Par ailleurs, ces maladies peuvent malheureusement parfois amener les personnes à devoir interrompre leur activité professionnelle. Cette forme d’exclusion, en particulier lorsqu’elle est brutale, est souvent très mal vécue par les personnes concernées avec le sentiment d’une mise à l’écart. Pour Alice Rivières, la souffrance vient surtout du fait que cette façon singulière de vivre le temps n’est pas adaptée à notre société. Toutefois, ce mode d’existence ne doit pas en soi être considéré comme tragique. Ce qui est tragique, c’est la mise à l’écart. C’est pourquoi beaucoup de personnes cherchent, aussi longtemps que possible, à rendre invisible leur maladie auprès de leurs proches et collègues jusqu’au moment où les symptômes ne peuvent plus être masqués. A ce propos, le collectif Dingdingdong parle de « pathologie invisible » pour désigner ce stade de la maladie où les métamorphoses se ressentent surtout à un niveau intime. Lorsque les symptômes ne sont pas visibles de l’extérieur, cela peut rendre plus ardu le partage d’expérience. Pour Alice Rivières, dichotomiser les personnes en fonction de leur condition de malade ou de non-malade expose au risque de passer totalement à côté de ces prémisses.
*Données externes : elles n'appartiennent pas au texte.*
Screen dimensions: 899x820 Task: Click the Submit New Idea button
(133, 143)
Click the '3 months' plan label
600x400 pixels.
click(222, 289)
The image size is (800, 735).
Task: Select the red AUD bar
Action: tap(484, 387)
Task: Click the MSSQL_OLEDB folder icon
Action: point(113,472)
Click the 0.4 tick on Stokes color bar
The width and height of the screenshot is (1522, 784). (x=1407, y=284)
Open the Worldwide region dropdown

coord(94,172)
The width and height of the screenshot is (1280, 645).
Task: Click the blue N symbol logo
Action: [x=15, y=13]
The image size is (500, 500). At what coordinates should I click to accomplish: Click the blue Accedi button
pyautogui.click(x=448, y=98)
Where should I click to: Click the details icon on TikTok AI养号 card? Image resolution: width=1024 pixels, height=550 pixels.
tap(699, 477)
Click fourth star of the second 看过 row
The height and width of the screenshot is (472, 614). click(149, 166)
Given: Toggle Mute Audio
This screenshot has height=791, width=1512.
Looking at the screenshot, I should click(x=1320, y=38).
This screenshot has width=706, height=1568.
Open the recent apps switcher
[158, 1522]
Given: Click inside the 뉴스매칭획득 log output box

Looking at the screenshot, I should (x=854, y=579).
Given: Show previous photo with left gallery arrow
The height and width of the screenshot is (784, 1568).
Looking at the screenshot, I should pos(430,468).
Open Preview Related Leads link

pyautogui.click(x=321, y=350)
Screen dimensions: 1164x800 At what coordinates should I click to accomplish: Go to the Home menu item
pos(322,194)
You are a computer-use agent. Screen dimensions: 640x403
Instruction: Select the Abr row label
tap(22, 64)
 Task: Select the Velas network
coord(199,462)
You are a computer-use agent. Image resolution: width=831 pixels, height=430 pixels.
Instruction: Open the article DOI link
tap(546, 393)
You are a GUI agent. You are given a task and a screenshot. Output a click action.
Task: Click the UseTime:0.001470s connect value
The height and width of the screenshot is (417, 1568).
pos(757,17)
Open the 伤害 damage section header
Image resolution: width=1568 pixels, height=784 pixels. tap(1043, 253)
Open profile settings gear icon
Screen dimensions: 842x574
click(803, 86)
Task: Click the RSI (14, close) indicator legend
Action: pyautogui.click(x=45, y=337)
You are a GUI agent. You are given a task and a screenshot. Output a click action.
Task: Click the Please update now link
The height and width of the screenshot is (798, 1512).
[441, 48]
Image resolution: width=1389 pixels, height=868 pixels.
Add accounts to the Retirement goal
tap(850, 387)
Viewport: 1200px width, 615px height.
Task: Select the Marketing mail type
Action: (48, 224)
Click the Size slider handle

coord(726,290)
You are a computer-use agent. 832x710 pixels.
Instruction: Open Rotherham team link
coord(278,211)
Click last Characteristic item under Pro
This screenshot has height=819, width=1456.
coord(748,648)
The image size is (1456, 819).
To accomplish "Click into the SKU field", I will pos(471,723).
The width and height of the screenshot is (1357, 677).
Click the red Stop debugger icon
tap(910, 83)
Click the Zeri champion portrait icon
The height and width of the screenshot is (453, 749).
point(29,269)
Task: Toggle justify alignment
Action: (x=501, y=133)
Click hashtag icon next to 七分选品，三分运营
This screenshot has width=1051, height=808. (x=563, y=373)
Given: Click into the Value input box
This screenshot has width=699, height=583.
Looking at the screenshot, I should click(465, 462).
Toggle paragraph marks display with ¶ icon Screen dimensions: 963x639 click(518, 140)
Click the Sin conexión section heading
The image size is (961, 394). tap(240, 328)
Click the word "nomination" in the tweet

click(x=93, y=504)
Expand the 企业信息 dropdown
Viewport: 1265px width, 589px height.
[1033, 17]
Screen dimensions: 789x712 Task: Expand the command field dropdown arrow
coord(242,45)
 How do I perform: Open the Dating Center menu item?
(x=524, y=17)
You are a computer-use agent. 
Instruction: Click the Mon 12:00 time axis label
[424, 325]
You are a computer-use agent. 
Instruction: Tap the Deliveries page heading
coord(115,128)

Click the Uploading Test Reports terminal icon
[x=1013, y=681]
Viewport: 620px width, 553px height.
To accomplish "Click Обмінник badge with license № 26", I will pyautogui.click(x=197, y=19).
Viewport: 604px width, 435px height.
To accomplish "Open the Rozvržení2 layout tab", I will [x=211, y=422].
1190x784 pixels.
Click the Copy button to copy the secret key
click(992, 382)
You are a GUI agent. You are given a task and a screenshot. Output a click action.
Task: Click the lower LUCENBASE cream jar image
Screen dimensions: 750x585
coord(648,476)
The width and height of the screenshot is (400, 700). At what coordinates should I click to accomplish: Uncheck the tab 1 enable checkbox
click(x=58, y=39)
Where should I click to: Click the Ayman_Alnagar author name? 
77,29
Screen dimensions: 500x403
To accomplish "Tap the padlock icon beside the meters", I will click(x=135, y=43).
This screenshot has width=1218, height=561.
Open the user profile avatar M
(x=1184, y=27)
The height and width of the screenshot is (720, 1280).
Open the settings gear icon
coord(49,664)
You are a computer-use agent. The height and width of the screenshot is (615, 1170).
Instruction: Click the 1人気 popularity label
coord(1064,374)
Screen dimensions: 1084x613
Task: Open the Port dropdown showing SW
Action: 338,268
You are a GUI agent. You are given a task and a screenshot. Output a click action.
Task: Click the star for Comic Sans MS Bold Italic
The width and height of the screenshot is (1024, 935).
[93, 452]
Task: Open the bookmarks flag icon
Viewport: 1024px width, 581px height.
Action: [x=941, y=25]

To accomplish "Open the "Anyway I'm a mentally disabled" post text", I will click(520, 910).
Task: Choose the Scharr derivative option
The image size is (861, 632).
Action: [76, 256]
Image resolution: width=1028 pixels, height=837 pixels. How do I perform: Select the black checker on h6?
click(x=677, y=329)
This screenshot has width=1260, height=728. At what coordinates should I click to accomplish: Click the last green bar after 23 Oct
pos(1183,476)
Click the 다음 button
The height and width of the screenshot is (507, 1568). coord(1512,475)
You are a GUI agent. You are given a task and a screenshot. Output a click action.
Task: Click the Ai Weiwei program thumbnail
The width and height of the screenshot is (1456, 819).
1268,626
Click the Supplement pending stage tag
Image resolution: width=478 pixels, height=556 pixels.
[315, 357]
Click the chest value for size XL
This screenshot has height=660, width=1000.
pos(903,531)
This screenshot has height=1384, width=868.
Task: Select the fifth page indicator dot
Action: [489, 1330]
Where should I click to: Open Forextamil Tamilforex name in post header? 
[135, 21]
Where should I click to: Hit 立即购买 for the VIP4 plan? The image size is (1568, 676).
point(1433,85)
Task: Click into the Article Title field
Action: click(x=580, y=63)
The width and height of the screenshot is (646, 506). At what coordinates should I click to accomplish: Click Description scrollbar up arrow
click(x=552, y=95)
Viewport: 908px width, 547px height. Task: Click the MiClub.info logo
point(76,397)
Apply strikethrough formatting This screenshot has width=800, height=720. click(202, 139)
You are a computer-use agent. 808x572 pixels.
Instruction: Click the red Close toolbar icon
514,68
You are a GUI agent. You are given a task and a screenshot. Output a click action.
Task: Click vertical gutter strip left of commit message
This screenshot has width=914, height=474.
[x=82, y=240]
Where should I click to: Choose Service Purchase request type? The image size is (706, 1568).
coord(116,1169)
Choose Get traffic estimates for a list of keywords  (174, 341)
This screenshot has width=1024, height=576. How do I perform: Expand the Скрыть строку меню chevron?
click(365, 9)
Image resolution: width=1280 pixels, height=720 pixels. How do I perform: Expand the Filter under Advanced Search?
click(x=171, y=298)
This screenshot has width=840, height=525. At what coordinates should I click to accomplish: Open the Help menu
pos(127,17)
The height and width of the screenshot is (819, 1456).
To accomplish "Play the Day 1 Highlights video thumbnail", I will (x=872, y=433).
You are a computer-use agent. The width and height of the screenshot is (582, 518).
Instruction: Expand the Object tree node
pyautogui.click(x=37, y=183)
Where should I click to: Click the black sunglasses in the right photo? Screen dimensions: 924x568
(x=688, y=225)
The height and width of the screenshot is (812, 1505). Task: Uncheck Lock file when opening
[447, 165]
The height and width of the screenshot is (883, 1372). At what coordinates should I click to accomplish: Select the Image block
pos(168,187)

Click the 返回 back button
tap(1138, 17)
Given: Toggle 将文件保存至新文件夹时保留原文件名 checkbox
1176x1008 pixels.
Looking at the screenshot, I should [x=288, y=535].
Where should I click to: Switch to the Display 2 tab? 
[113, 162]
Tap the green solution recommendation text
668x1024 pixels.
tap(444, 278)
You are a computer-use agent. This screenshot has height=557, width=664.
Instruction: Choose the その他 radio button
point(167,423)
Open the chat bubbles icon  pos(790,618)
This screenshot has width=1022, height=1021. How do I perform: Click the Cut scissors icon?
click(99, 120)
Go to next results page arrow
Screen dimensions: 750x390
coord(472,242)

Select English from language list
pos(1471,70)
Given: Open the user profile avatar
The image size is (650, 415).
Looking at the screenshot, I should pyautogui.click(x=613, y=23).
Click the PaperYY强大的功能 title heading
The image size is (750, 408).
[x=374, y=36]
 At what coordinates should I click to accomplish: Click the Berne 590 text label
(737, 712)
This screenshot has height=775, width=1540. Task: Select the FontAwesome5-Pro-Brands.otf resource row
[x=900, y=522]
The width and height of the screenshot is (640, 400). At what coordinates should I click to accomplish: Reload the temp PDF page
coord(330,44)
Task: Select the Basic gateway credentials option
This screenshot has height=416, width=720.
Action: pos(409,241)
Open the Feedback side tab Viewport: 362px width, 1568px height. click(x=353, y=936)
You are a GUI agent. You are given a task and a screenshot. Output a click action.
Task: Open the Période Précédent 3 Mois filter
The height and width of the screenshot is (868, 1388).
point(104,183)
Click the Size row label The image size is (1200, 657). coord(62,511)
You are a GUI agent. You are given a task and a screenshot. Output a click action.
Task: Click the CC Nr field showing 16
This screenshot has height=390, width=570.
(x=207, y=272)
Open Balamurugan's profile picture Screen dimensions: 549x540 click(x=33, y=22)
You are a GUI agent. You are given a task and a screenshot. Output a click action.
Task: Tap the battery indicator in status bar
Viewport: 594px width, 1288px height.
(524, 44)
En conclusion, ces maladies neuro-évolutives, qualifiées de « violentes » par Jean-Bernard Proux[17], constituent un véritable défi éthique pour notre société. Elles supposent de redéfinir la relation à l’autre, de le reconnaître avant même de le connaître, et de trouver la juste distance dans la rencontre, celle-là même qui - pour prendre une analogie artistique - nous permet d’éprouver une altérité devant les touches de peinture des Nymphéas de Claude Monet.